ばあさまの独り言

ばあさまから見た世の中のこと・日常生活のこと・短歌など

歩ける喜び

2023年01月20日 | 随筆
 或る日突然、乗用車にドンと当てられて救急車で整形外科病院へ収容され、6週間入院しました。私にとっては青天の霹靂でした。私は右手に杖をついて左手を上げて道幅の狭い交差路を渡っていましたし、信号もついていてどの車も徐行している交差路で事故に遭うとは想像もしませんでした。
 診察して下さった医師は「上手く行って歩行器、悪くすると寝たきり、年齢からして歩けるようにはなれません。」と家族に仰ったそうです。私が後に聞いたことですが、家族もきっとガッカリしたことと思います。

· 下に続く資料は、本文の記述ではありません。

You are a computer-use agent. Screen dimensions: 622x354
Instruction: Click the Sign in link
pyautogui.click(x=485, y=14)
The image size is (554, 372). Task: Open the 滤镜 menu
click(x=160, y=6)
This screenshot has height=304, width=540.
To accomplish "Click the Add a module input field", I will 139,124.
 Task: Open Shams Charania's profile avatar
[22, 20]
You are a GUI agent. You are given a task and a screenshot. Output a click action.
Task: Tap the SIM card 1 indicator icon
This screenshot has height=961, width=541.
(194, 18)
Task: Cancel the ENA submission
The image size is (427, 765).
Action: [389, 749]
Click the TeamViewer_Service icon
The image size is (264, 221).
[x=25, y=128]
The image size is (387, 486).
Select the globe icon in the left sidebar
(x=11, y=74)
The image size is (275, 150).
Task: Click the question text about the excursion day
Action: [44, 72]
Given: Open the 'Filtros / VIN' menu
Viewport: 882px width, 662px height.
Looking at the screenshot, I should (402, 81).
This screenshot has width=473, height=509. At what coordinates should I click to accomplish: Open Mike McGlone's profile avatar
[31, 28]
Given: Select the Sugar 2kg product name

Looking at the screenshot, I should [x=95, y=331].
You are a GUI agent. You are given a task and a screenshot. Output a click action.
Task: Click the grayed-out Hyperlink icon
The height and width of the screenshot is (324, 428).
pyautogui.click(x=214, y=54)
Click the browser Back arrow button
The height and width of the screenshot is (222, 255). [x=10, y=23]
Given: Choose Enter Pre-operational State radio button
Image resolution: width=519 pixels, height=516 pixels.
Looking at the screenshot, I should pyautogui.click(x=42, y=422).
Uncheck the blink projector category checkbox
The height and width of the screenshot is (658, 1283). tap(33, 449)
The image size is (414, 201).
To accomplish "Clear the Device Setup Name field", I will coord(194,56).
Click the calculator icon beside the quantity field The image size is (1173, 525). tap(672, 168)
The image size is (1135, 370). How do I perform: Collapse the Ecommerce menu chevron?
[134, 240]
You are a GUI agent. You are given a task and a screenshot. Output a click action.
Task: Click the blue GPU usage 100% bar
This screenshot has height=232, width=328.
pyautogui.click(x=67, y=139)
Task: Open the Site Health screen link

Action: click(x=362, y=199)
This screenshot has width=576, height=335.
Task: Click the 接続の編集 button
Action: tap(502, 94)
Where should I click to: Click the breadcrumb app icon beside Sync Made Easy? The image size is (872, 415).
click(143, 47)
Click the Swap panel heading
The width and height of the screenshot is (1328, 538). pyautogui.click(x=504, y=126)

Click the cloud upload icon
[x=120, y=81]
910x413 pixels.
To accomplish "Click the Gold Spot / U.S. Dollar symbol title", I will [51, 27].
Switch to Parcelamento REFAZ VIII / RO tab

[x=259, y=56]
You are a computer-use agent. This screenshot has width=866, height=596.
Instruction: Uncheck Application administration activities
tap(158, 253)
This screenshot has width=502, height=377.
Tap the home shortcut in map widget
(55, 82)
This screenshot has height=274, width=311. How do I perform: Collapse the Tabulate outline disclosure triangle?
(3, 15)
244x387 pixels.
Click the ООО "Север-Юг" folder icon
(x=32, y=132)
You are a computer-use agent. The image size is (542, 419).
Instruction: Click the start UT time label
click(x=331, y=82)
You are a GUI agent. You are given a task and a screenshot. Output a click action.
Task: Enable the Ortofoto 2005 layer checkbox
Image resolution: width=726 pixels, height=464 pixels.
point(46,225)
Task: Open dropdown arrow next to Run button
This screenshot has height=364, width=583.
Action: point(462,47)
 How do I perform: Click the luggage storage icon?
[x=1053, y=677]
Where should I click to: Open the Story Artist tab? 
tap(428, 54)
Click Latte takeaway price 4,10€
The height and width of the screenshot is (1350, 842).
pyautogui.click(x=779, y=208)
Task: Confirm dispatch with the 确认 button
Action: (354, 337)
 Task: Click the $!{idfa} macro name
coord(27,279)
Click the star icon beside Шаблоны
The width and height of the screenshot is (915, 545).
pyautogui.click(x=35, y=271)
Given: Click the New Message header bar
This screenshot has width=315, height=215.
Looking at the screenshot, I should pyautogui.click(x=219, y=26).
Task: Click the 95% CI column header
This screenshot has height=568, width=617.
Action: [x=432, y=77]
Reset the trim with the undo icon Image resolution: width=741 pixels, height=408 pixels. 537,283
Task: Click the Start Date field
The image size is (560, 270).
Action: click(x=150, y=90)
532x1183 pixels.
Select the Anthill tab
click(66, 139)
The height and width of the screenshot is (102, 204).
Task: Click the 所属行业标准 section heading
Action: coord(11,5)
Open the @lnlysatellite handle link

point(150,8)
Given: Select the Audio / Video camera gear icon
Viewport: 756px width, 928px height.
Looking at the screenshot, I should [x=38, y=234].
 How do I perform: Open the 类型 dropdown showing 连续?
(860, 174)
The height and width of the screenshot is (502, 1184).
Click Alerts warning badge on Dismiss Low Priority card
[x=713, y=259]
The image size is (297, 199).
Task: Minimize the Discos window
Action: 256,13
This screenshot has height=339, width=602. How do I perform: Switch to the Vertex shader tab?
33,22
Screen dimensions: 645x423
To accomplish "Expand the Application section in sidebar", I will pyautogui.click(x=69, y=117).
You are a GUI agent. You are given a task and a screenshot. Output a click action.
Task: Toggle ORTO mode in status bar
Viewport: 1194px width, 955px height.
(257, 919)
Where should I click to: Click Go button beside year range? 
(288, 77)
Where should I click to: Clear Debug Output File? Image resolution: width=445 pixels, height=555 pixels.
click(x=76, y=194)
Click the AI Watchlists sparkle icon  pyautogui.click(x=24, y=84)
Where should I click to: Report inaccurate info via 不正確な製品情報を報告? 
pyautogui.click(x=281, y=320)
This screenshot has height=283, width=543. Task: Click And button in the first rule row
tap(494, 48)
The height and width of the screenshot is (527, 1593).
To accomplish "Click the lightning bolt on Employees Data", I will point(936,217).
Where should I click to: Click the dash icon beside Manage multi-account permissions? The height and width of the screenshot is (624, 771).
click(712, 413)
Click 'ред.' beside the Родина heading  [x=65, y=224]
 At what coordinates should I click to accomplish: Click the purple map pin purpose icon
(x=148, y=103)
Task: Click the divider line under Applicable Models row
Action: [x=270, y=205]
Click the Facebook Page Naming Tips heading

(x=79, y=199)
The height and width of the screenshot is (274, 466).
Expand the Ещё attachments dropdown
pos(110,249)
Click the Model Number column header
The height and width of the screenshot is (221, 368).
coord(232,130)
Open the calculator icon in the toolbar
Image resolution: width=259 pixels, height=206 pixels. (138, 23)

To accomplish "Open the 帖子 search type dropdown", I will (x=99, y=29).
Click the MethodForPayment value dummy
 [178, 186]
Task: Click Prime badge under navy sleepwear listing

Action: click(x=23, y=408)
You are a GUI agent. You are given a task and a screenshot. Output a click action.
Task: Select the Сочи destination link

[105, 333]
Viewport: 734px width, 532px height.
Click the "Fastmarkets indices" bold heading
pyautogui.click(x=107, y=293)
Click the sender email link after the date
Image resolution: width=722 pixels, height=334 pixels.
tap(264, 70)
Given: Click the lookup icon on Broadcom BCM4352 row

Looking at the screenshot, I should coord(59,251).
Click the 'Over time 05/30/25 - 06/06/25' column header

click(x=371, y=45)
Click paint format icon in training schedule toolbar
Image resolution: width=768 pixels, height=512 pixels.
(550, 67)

 ところが幸いにも間もなく自力で歩く事が出来、速くは歩けないのですが不便も余り感じないで過ごしています。食事作りも出来ますし有り難い事です。家族は事故前は毎日せっせとウォーキングをしていましので、その継続がよかったのだろうと言います。何れにしても事故には遭わない方が良いのですから、どうぞ皆様もご注意下さい。

 人間は二足歩行が出来ますから、何かと便利に過ごす事が出来て、普段は余りその恩恵を感じないで過ごしているようです。しかし、歴史上人間が二足歩行を獲得するまでの期間を考えると、その長さは可成りのものになり貴重な能力といえます。失って初めて分かるというのは寂しいですが、今更にこのような思いをさせられています。当然のようにあった能力が無くなるのですから不便さは一層です。歩く事は基本ですから、今しみじみと手にしている能力を有り難いと思っています。
 加害者は大学生でした。事故に責任を感じて何回も詫びに自宅を訪れました。誠実なその態度は好感の持てるものでしたが、痛みに耐え不自由になった吾が身を思うと、簡単に許すとか許さないとか割り切れるものではないと知りました。

 さだまさしの歌う「償い」の未亡人のようにすっきりとは行かないものだと知りました。普通に歩くという、今まで持っていた能力を惜しいと思わなければならない事は寂しいですが、時折は今在る能力を思って、不足にばかり目を向けず、満ち足りている現在に感謝したいものだと思っています。